──────── TASK DATA ────────
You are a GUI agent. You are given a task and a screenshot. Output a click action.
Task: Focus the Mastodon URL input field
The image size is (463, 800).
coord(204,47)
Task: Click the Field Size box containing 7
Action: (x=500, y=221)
────────
= EXERCISE DIRECTIONS =
Each record should be given again exactly as it reads.

= ANSWER SPACE =
You are a GUI agent. You are given a task and a screenshot. Output a click action.
Task: Focus the Mastodon URL input field
The image size is (463, 800).
coord(204,47)
Task: Click the Field Size box containing 7
Action: (x=500, y=221)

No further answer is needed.